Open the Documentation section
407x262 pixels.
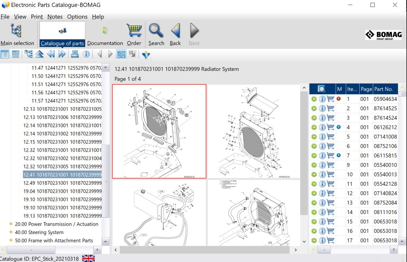click(x=105, y=35)
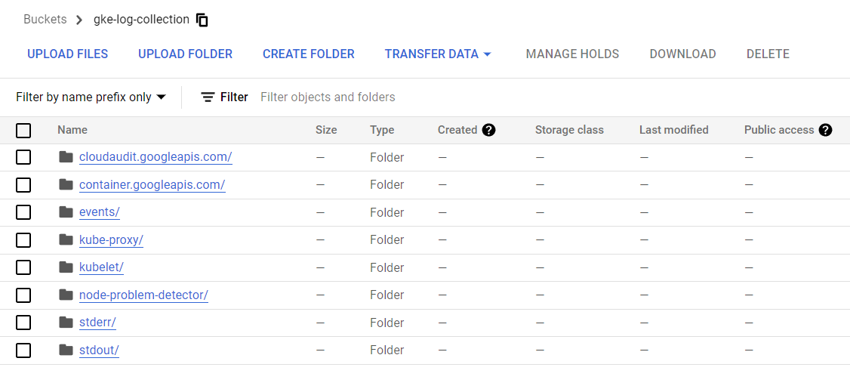
Task: Click the folder icon beside stdout/
Action: (66, 350)
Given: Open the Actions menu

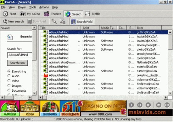Looking at the screenshot, I should coord(44,7).
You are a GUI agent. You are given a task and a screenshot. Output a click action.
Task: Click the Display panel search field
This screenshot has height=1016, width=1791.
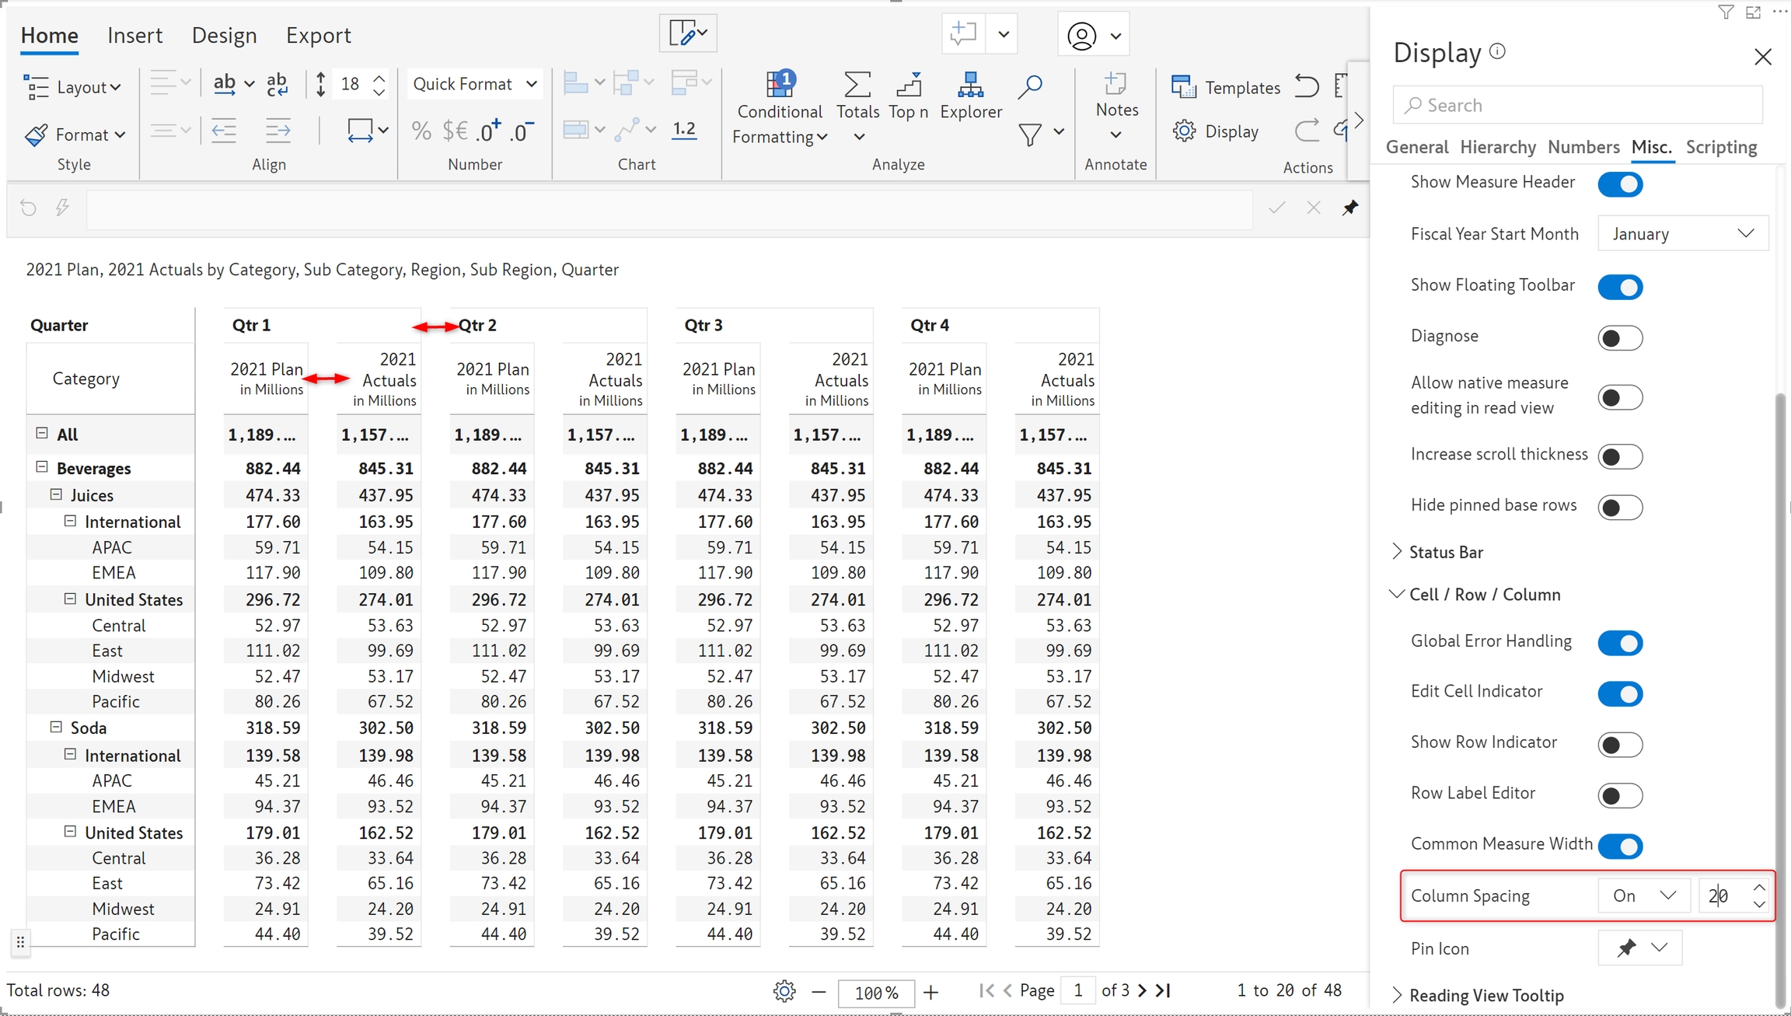point(1578,105)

_ _ _ _ _

### EXERCISE BRIEF
Revise the listing above by replacing "Documentation" with "Help" and leaving all else unchanged. Omit the pictures from your answer.

### FINAL ANSWER
Open the Help section
407x262 pixels.
click(x=105, y=35)
Task: Click the folder icon beside stdout/
Action: (66, 350)
Given: Open the Actions menu

Looking at the screenshot, I should coord(44,7).
You are a GUI agent. You are given a task and a screenshot. Output a click action.
Task: Click the Display panel search field
This screenshot has height=1016, width=1791.
point(1578,105)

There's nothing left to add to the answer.